In 2015, San Francisco enacted one of the first Predictive Scheduling laws in the United States. Late last year, Oregon became the first state to enforce them statewide. With this trend of laws starting to span the country (and likely the world), it’s important to take a moment and examine their intent and impact.
Why Predictive Scheduling?
Predictive Scheduling laws were created to make work schedules more fair for both employees and employers across multiple industries. The primary targets were retail and food service, where shifts can be unpredictable and employees are often called in last-minute to work. These laws were drafted to protect the employees from retaliation in these cases, as well as ensure that schedules are available a set amount of time ahead of the work date. This can vary from 72 hours (in New York City) to two full weeks (in some San Francisco cases). With the ability to better plan their work shifts, this allows employees to live without the unpredictability of not knowing when they’ll be called to work next. Over the past five years, more and more cities have rolled out Predictive Scheduling regulations, and some companies have even voluntarily chosen to enforce their own.
How is Predictive Scheduling Working Out?
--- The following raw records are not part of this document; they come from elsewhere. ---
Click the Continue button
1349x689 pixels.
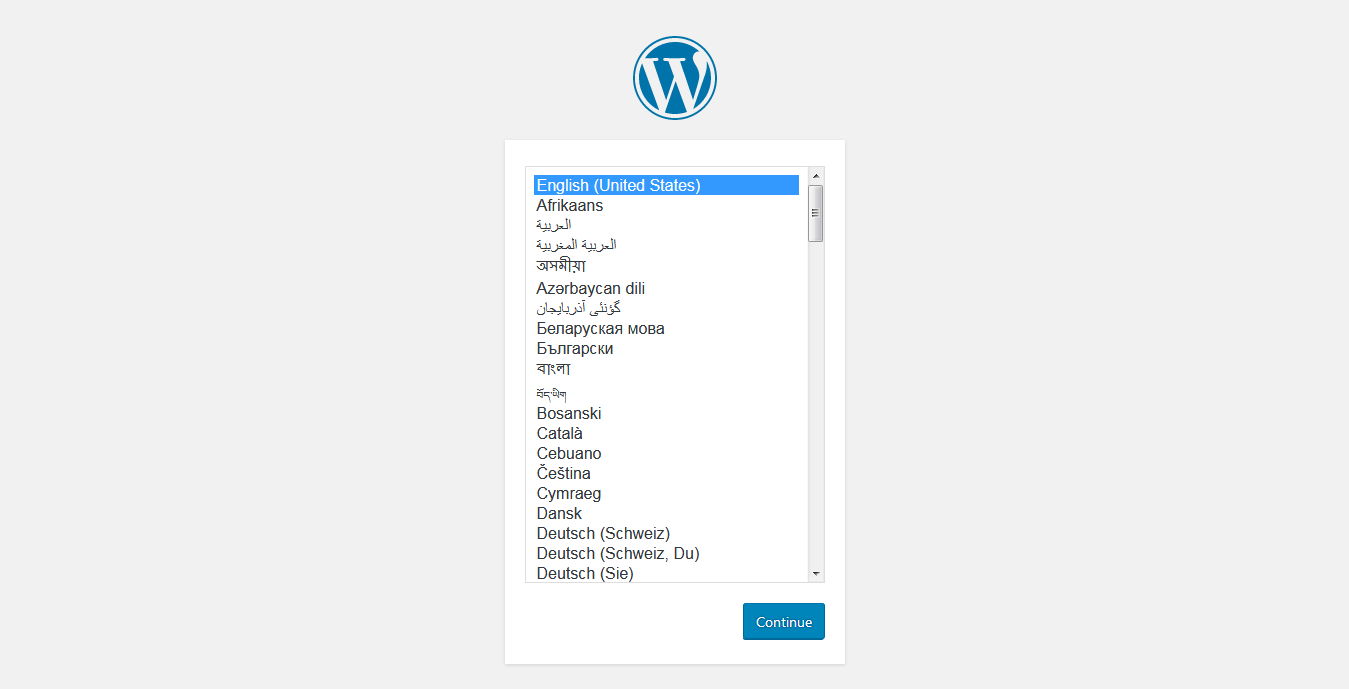coord(783,621)
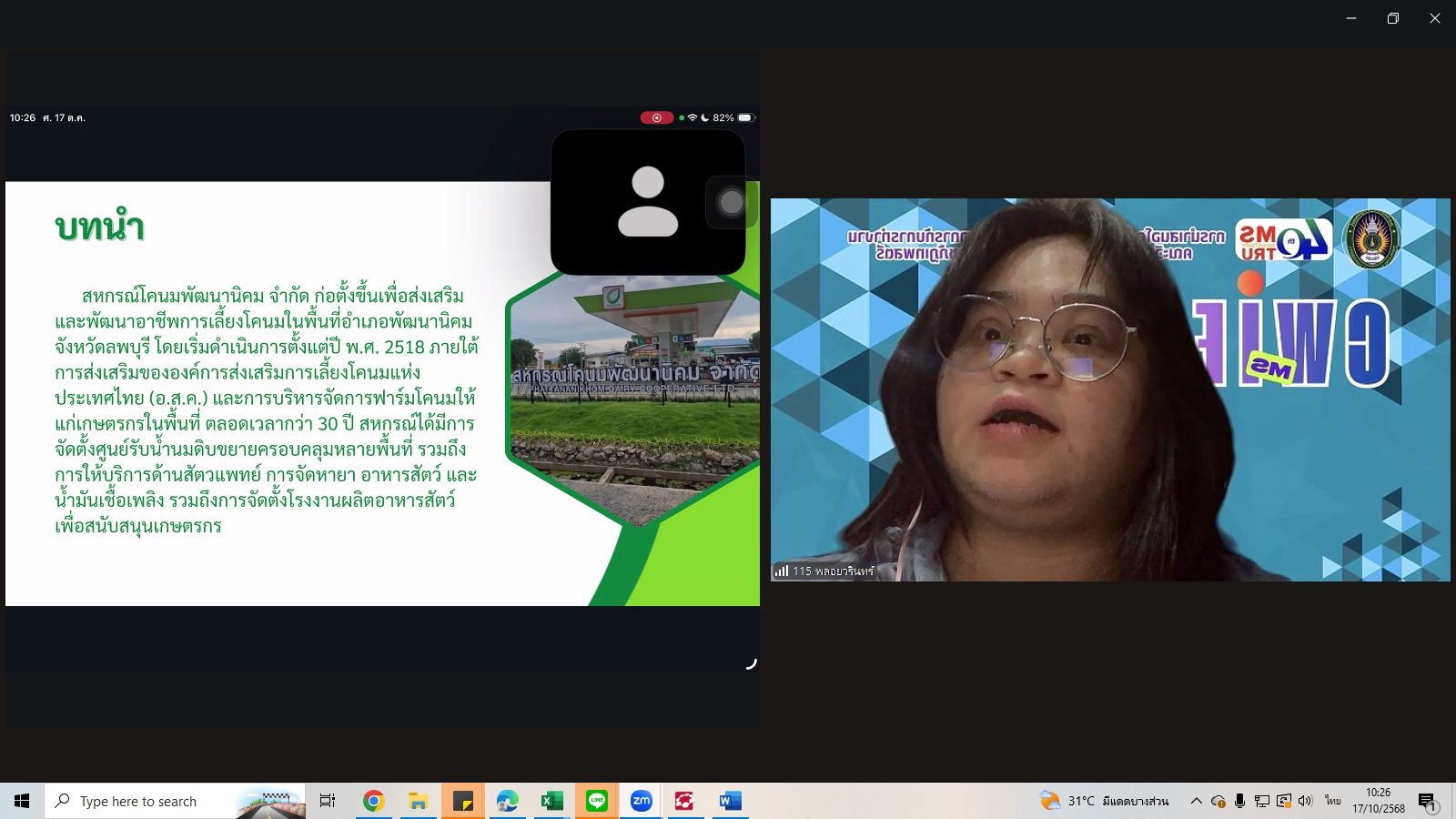Open the LINE app from the taskbar

click(x=597, y=801)
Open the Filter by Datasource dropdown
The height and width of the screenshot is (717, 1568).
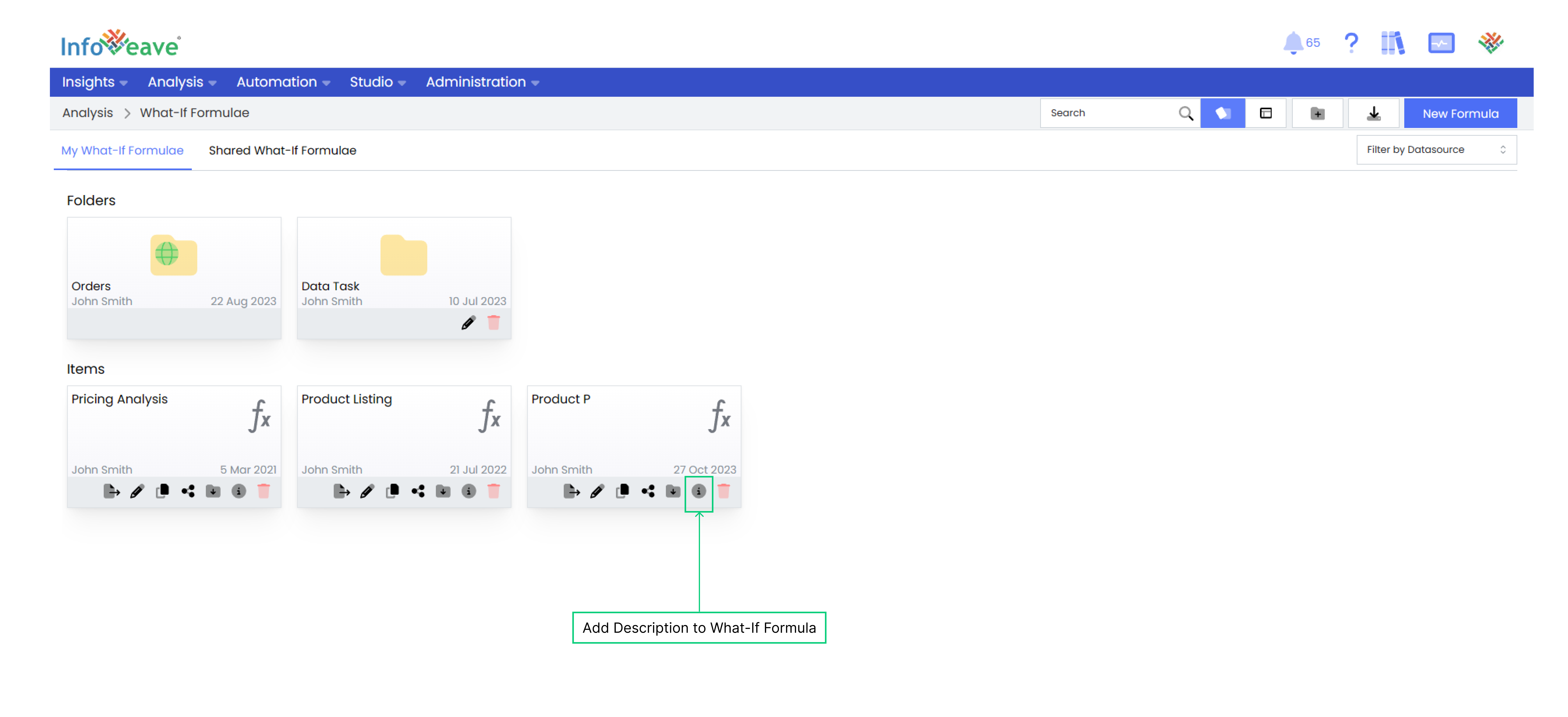[x=1436, y=149]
Incredibly well. According to a survey from Deputy, a workforce management platform, employees hours only exceeded what was scheduled an average of one time over the first six months of 2019. They averaged 86.2 hours a week scheduled and worked 85.4, ensuring that overworking was rare. In addition to lower rates of unscheduled overtime, employees also benefit from having more advance notice of their shifts. A recent survey from the Center for WorkLife Law demonstrated that lower stability in scheduled shifts led to increased sales and productivity, better sleep quality for employees, and lower overall stress levels. With benefits for both employees and companies, it seems likely that predictive scheduling will continue to gain popularity. While it remains unclear whether this change will be spurred by lawmakers or the companies themselves, predictive scheduling appears to be the future of retail and restaurant employee management.